> **Provided data**:
<<<<
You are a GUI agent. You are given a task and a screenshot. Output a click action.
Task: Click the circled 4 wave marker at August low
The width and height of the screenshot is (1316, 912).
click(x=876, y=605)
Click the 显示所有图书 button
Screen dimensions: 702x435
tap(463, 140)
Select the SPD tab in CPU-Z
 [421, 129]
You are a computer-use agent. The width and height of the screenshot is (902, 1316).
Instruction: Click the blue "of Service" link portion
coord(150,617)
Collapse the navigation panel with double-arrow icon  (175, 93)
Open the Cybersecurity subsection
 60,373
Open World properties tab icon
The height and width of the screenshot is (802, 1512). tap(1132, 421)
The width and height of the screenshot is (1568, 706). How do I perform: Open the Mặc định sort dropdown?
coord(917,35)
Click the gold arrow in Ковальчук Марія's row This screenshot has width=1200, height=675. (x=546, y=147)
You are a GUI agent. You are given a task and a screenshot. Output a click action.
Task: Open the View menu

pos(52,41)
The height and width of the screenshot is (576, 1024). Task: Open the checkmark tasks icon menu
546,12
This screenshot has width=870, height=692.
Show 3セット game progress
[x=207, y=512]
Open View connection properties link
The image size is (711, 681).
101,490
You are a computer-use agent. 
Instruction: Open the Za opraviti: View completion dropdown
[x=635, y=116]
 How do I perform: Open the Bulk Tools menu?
>>>>
Write out, unaltered, the lines from the opening of the listing through the line that includes "Click the gold".

You are a GUI agent. You are given a task and a screenshot. Output a click action.
Task: Click the circled 4 wave marker at August low
The width and height of the screenshot is (1316, 912).
click(x=876, y=605)
Click the 显示所有图书 button
Screen dimensions: 702x435
tap(463, 140)
Select the SPD tab in CPU-Z
 [421, 129]
You are a computer-use agent. The width and height of the screenshot is (902, 1316).
Instruction: Click the blue "of Service" link portion
coord(150,617)
Collapse the navigation panel with double-arrow icon  (175, 93)
Open the Cybersecurity subsection
 60,373
Open World properties tab icon
The height and width of the screenshot is (802, 1512). tap(1132, 421)
The width and height of the screenshot is (1568, 706). How do I perform: Open the Mặc định sort dropdown?
coord(917,35)
Click the gold arrow in Ковальчук Марія's row This screenshot has width=1200, height=675. (x=546, y=147)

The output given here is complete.